Figure 4

Tethered Dot1 disrupts telomere anchoring. (A) Telomere anchoring was measured in strain GA-1459. TEL VIR was visualized by binding of a GFP-LacI fusion protein to the Lac operators (indicated by green boxes). Subnuclear position was scored relative to the nuclear envelope tagged by a GFP-Nup49 fusion in approximately 100 to 300 nuclei. (B) Derepressor activity of targeted Dot1 at TEL VIR was measured in strains NKI1117 and NKI1118. (C) Localization data are represented in bar graphs as the percentage of spots in one of three concentric zones of equal surface.

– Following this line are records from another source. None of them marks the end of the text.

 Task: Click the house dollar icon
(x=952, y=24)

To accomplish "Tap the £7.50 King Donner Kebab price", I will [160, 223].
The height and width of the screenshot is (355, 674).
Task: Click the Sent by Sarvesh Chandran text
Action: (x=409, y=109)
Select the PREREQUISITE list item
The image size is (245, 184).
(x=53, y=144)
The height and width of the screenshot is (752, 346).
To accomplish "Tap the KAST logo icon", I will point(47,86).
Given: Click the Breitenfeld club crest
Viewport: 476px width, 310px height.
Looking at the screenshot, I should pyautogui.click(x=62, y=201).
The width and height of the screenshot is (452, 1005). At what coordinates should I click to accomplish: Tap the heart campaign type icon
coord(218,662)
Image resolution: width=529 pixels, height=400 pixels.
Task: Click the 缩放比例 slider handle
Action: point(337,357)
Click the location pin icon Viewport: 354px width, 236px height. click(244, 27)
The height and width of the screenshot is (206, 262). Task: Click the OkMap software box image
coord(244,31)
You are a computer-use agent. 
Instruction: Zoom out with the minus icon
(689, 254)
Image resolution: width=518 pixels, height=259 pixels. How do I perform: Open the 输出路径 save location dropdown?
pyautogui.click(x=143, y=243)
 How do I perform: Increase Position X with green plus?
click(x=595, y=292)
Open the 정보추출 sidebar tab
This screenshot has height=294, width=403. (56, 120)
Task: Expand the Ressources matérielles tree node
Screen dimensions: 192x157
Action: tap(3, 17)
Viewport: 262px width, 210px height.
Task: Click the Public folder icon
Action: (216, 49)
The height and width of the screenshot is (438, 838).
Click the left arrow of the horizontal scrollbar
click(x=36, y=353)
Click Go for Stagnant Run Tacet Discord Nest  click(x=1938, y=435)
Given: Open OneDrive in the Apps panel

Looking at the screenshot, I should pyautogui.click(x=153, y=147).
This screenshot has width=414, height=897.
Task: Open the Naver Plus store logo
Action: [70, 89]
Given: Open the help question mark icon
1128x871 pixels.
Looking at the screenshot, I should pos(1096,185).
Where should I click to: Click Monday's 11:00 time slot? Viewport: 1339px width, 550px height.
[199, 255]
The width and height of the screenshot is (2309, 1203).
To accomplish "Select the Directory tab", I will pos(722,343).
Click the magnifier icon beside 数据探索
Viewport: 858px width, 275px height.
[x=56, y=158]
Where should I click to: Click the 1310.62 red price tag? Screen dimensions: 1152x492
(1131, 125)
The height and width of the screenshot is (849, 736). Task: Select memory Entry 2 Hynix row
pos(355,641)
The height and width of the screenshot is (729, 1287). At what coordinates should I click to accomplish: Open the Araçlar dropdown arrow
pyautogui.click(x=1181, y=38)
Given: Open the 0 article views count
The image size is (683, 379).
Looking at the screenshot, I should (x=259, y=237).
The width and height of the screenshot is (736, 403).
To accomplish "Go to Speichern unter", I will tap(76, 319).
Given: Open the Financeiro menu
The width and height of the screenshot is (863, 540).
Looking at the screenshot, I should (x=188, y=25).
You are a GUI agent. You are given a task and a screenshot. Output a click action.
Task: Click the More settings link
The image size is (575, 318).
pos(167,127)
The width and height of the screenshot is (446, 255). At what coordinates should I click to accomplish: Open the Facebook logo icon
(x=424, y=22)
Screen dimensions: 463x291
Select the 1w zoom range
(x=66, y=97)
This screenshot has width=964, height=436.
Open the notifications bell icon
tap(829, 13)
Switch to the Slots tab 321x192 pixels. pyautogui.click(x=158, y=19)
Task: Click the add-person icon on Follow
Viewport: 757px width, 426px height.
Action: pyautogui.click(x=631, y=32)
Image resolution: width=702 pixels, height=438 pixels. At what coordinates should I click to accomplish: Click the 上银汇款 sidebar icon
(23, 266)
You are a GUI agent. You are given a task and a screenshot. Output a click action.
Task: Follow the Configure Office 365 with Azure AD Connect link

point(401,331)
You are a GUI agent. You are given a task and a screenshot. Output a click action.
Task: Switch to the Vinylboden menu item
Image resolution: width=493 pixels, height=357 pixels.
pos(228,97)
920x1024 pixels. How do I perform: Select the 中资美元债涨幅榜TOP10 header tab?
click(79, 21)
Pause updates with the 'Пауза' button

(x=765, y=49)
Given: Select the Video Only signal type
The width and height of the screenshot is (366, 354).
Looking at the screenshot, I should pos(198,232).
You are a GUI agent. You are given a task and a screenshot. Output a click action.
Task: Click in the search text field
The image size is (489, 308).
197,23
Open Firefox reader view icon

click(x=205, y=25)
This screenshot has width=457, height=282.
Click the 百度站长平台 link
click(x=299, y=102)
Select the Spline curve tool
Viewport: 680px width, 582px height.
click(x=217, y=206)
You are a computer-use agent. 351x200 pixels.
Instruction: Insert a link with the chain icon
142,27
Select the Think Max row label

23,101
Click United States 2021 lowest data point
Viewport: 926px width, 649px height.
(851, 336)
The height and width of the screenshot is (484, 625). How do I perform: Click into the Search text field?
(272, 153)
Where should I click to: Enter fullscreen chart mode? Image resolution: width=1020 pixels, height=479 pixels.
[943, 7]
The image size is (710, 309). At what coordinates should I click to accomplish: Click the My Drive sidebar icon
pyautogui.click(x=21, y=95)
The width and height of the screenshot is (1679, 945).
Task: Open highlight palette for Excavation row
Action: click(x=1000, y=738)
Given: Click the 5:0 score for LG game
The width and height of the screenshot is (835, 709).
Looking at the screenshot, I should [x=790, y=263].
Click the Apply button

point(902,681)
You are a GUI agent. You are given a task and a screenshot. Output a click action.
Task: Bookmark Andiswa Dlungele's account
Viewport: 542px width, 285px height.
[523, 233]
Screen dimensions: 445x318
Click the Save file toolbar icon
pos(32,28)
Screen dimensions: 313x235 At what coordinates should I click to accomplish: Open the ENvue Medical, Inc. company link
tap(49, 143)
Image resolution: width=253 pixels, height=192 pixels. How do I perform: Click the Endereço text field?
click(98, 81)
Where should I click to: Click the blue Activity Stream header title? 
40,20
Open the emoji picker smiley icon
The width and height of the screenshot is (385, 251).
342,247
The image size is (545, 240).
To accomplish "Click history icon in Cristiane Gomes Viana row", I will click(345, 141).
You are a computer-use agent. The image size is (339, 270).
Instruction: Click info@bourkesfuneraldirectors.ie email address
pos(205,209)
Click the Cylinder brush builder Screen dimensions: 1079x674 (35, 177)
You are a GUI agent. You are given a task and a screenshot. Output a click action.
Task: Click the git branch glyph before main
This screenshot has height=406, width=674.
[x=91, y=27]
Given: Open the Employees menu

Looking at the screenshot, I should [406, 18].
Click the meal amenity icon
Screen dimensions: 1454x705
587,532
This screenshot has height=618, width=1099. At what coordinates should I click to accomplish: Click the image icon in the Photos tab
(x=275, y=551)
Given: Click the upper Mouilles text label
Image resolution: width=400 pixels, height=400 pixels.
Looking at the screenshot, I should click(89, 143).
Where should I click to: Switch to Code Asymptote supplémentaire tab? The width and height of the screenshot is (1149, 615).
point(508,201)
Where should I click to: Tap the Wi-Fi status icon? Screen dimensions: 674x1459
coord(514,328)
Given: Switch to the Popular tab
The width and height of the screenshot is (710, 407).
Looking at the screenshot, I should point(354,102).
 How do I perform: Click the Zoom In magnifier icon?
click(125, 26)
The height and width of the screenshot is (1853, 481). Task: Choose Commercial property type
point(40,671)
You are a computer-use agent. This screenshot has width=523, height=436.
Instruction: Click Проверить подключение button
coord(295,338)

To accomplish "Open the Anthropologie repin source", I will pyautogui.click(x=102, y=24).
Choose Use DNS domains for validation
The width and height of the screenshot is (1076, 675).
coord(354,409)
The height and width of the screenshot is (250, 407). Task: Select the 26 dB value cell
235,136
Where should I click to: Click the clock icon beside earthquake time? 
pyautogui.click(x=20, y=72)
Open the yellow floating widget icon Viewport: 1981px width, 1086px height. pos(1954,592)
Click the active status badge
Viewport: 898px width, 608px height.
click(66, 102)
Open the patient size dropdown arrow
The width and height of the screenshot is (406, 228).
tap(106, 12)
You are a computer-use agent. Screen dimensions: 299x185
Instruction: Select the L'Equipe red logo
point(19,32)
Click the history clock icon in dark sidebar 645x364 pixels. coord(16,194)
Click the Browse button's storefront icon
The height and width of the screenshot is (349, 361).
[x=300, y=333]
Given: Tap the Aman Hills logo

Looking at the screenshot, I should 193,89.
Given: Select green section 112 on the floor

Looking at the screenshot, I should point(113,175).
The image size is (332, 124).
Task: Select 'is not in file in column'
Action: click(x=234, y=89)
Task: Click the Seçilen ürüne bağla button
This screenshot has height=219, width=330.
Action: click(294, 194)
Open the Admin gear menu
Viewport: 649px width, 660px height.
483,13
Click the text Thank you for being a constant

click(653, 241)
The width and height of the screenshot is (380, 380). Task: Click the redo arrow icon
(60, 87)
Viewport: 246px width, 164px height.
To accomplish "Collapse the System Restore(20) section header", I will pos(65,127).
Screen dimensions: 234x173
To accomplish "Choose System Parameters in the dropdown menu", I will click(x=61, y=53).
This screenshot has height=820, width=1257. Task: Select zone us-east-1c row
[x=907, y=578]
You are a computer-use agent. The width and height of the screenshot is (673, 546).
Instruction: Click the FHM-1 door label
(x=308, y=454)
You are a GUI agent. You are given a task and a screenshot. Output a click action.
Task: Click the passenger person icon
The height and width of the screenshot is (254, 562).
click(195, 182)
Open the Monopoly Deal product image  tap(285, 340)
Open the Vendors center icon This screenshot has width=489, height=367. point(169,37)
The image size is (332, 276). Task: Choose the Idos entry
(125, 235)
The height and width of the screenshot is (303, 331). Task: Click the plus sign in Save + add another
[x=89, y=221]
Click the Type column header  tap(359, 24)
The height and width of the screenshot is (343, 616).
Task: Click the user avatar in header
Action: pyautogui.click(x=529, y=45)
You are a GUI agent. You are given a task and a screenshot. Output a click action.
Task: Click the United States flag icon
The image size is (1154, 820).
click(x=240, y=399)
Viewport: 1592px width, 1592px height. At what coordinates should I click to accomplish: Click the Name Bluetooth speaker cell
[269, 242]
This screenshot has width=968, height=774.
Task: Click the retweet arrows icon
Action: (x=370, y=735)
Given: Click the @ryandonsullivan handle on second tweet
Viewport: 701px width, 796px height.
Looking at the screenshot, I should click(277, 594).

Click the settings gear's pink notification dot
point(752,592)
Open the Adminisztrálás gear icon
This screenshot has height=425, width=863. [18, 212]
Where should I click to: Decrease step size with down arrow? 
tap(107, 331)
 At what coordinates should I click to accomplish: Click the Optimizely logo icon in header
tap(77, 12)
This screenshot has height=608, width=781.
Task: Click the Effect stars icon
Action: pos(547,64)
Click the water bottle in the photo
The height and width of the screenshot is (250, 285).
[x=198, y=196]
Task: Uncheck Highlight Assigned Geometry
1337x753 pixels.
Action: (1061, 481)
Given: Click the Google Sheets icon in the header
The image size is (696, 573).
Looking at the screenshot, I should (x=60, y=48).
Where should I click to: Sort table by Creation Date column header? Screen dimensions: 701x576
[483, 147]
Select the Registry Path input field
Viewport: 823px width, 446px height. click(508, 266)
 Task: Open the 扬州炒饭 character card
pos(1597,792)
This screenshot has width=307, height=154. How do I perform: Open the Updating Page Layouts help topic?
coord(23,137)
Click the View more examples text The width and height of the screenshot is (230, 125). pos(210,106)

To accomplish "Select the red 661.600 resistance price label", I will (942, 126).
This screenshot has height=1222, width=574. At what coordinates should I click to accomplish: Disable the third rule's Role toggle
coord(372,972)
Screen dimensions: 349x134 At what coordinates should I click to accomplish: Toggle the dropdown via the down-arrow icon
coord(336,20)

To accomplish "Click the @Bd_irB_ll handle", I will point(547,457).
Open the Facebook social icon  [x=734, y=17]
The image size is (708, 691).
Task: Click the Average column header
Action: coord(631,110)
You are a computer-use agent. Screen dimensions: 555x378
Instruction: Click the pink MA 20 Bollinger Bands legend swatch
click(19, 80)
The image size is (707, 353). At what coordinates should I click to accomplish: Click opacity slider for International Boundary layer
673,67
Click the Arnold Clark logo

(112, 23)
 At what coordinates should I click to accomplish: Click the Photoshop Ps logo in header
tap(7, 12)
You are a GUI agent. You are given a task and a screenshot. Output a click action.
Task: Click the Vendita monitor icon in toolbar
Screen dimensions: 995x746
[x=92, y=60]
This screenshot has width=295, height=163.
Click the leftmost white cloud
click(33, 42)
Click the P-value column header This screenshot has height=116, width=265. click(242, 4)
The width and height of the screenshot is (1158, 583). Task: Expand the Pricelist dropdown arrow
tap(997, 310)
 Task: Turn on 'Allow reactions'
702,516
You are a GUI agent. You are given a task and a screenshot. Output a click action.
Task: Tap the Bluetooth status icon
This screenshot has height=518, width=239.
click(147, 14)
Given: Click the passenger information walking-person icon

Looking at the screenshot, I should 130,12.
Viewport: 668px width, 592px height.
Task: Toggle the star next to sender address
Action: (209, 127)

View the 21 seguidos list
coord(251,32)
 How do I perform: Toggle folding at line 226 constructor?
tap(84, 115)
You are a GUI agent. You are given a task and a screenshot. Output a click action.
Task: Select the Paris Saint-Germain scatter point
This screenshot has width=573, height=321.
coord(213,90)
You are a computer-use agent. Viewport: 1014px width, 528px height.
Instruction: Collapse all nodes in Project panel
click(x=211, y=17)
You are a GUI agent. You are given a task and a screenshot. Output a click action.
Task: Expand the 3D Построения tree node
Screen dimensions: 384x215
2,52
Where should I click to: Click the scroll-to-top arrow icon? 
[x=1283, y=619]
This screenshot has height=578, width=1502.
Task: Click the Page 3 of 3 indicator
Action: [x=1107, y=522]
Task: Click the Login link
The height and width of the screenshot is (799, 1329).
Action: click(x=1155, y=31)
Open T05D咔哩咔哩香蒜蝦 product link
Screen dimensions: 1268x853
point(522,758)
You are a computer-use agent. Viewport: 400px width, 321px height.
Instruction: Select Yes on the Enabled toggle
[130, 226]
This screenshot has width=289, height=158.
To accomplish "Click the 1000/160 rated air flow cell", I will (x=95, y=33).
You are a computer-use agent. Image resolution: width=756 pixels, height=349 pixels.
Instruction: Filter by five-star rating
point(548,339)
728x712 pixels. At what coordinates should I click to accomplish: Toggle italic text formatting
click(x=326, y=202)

The dashed line at 33% corresponds to a random distribution. Spots observed in zone 1 represent telomeres localized to the nuclear periphery. (D) Two different statistical tests were performed. First, we tested whether telomeres targeted with LexA fusion proteins showed a random distribution over the three zones in the cell. Second, whether telomeres targeted with LexA-fusion proteins had a similar distribution to that of telomeres targeted with LexA alone. A significant difference for each Dot1 protein could be identified in at least one of the two tests. Asterisk indicates statistically significant differences (P < 0.05) from random telomere distribution (P_(random)) or from telomere distribution upon LexA targeting (P_(LexA)). The number of cells analyzed is indicated by n.